(Element lookup records)

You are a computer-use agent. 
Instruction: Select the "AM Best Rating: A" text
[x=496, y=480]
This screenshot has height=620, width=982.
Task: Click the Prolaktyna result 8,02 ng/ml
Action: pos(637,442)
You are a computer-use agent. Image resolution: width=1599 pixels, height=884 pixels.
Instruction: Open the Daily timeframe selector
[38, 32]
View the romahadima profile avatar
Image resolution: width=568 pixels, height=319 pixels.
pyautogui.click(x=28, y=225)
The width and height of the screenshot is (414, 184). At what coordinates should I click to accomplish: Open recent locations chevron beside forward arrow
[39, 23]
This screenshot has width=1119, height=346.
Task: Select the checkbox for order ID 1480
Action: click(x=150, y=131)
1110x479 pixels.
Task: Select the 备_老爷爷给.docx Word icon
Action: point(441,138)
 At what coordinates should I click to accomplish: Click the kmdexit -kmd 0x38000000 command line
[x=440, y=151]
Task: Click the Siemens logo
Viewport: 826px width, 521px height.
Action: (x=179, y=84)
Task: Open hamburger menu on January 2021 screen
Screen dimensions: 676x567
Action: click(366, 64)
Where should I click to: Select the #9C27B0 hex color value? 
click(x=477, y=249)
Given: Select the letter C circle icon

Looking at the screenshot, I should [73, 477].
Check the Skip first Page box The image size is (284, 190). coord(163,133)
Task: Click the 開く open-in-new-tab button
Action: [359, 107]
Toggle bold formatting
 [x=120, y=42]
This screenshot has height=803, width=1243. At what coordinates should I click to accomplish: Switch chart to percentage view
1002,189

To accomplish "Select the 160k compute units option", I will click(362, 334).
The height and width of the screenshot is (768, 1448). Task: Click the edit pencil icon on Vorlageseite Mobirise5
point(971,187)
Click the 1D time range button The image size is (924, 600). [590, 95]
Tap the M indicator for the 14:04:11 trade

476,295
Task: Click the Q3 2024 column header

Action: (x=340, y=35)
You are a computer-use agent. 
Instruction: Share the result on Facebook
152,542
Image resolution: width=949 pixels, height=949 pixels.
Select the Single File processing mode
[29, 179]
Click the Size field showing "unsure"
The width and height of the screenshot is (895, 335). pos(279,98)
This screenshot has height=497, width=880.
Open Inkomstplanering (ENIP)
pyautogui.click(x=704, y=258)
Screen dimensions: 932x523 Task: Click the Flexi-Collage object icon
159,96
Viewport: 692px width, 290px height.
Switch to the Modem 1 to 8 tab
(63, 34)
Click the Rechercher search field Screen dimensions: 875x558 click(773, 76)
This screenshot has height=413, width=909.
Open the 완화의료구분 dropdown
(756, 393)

§ Challenge: Turn each line of the material above into an item in a numbered list, skipping the blank lines.

§ Response to this task:
1. You are a computer-use agent. 
2. Instruction: Select the "AM Best Rating: A" text
3. [x=496, y=480]
4. This screenshot has height=620, width=982.
5. Task: Click the Prolaktyna result 8,02 ng/ml
6. Action: pos(637,442)
7. You are a computer-use agent. Image resolution: width=1599 pixels, height=884 pixels.
8. Instruction: Open the Daily timeframe selector
9. [38, 32]
10. View the romahadima profile avatar
11. Image resolution: width=568 pixels, height=319 pixels.
12. pyautogui.click(x=28, y=225)
13. The width and height of the screenshot is (414, 184). At what coordinates should I click to accomplish: Open recent locations chevron beside forward arrow
14. [39, 23]
15. This screenshot has width=1119, height=346.
16. Task: Select the checkbox for order ID 1480
17. Action: click(x=150, y=131)
18. 1110x479 pixels.
19. Task: Select the 备_老爷爷给.docx Word icon
20. Action: point(441,138)
21.  At what coordinates should I click to accomplish: Click the kmdexit -kmd 0x38000000 command line
22. [x=440, y=151]
23. Task: Click the Siemens logo
24. Viewport: 826px width, 521px height.
25. Action: (x=179, y=84)
26. Task: Open hamburger menu on January 2021 screen
27. Screen dimensions: 676x567
28. Action: click(366, 64)
29. Where should I click to: Select the #9C27B0 hex color value? 
30. click(x=477, y=249)
31. Given: Select the letter C circle icon
32. Looking at the screenshot, I should [73, 477].
33. Check the Skip first Page box The image size is (284, 190). coord(163,133)
34. Task: Click the 開く open-in-new-tab button
35. Action: [359, 107]
36. Toggle bold formatting
37.  [x=120, y=42]
38. This screenshot has height=803, width=1243. At what coordinates should I click to accomplish: Switch chart to percentage view
39. 1002,189
40. To accomplish "Select the 160k compute units option", I will click(362, 334).
41. The height and width of the screenshot is (768, 1448). Task: Click the edit pencil icon on Vorlageseite Mobirise5
42. point(971,187)
43. Click the 1D time range button The image size is (924, 600). [590, 95]
44. Tap the M indicator for the 14:04:11 trade
45. 476,295
46. Task: Click the Q3 2024 column header
47. Action: (x=340, y=35)
48. You are a computer-use agent. 
49. Instruction: Share the result on Facebook
50. 152,542
51. Image resolution: width=949 pixels, height=949 pixels.
52. Select the Single File processing mode
53. [29, 179]
54. Click the Size field showing "unsure"
55. The width and height of the screenshot is (895, 335). pos(279,98)
56. This screenshot has height=497, width=880.
57. Open Inkomstplanering (ENIP)
58. pyautogui.click(x=704, y=258)
59. Screen dimensions: 932x523 Task: Click the Flexi-Collage object icon
60. 159,96
61. Viewport: 692px width, 290px height.
62. Switch to the Modem 1 to 8 tab
63. (63, 34)
64. Click the Rechercher search field Screen dimensions: 875x558 click(773, 76)
65. This screenshot has height=413, width=909.
66. Open the 완화의료구분 dropdown
67. (756, 393)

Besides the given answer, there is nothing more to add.